Data Mining

Is Predictive Analytics for Marketers really that Accurate

How can a data mining professional say such blasphemous words. After all, doesn’t Big Data Analytics and the use of predictive analytics represent the panacea to our ever-expanding data universe. The many articles and whitepapers along with their accompanying vendors purport that this new frontier must be embraced by organizations to remain competitive in the 21^st century. Yet, like all emerging transformative disciplines, there needs to be a little of “Let’s step back” and attempt to “get under the hood of what predictive analytics can and cannot do” if expectations are going to be consistently managed.

Perhaps the biggest myth underlying predictive analytics is its ability to accurately predict outcomes. Intuitively, one would think that the level of accuracy would be high. But let’s really see what this means. Suppose we build a response model where the average response rate prior to the use of any predictive model is 2%. If this model is 100% accurate and is being deployed against a universe of 100000 names, we would expect that the top model-scored 2000 names would all be responders(100000 X .02). In reality, the experienced practitioner never observes this and if this indeed were the case, grave concerns would be considered regarding massive overstatement of the model. In fact, a more likely scenario would be that the model achieves a 6% response rate in the top 10% of model-scored names where 30% of all observed responders are classified correctly. Certainly, the number 30% is better than 10% which would be the case if the solution were completely random. Yet, the mathematical purist would still be correct in saying “30% of all responders is good but what about the other 70% of responders”. Indeed what about this other 70% and why do many practitioners live with these results and these constraints. The answer in one word is “NOISE.”

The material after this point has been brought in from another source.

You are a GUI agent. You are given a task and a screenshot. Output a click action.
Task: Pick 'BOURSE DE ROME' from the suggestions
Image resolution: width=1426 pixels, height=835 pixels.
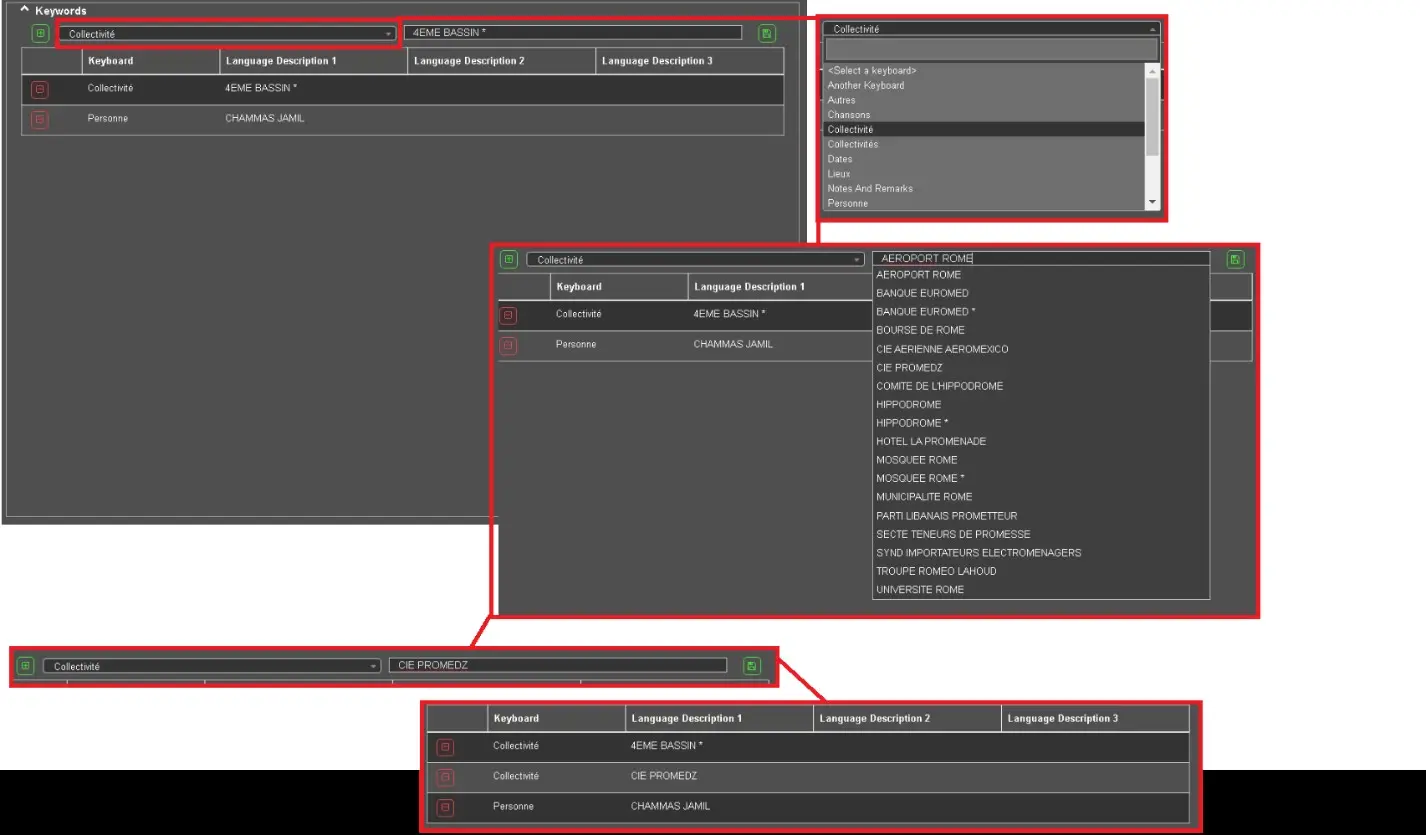pos(920,330)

As any mathematician and statistician will tell you, our tools are about explaining trends and patterns and in effect reducing the noise. Consider the basic concept of multiple regression which attempts to interpret the performance or power of a model based on its ability to explain away this noise relative to the total noise in all the data. In the world of business and indeed marketing , this ability to truly explain away this noise is severely limited. It is not unusual to have models or tools that explain only 5% of all this noise with the result being that the model is performing well above average when compared to other models. Why do we accept these so-called “dismal” statistics such as 70% of responders not being accounted for and 95% of the noise not being explained.

The real issue when considering “NOISE” is identifying what is true noise versus noise that can be effectively explained away through a predictive model . Unfortunately, this is not something that a textbook in mathematics can explain. It is only by applying models in practice that one observes this huge disparity between what noise can be explained versus noise that cannot explained.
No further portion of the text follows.